酒井伸雄著。2011年8月30日 第1刷発行。



第一章 ヨーロッパ発展の原動力ジャガイモ
じゃが芋の原産地は、南米の東コルディエラ山脈と西コルディエラ・ネグラ山脈の間にある標高4㎞のアルティプラノ高原である。紀元前3000年頃には栽培が始まり、ティワナク文明(9世紀~11世紀)やインカ帝国発展の原動力となる。

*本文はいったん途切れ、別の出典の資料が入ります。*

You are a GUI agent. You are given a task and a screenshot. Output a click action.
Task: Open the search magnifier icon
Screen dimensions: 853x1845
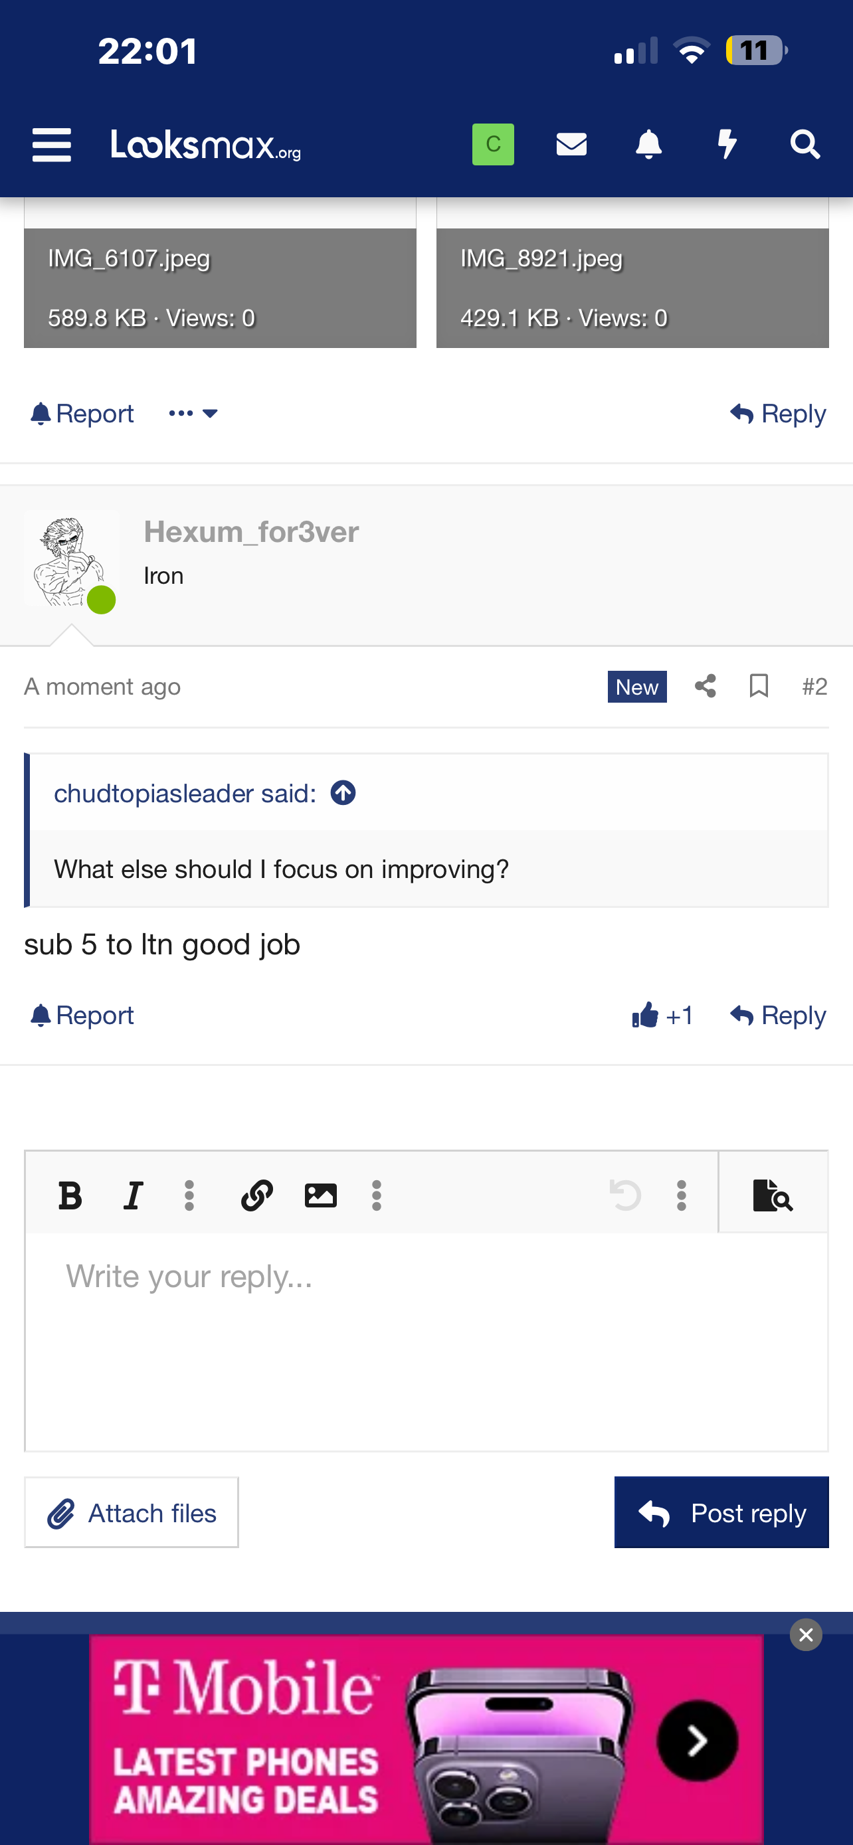pos(804,145)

芋類は地下で大きくなるので気候変動の影響を受け難く調理し易いが、水分が多いために保存に適さず、重いために大量輸送にも問題があり、同量のエネルギーを摂取するには穀物の四~五倍の芋が必要である。

<チューニョ>
乾燥じゃが芋。
四月~九月のアンデスは乾季となり、一日に30度以上の温度差が生じる。気温差が大きい六月~七月にじゃが芋を野天に広げて数日放置し、じゃが芋が凍結~解凍を繰り返すようにして水分を出し易くして、足で踏みつけて水分を抜いて、さらにそのまま乾燥させればコルク状の澱粉質のみが残る。生のじゃが芋の水分を80%とすると、重量が1/5になり、保存にも適すようになる。

⇒輸送や貯蔵に便利になった事で文明が発生した?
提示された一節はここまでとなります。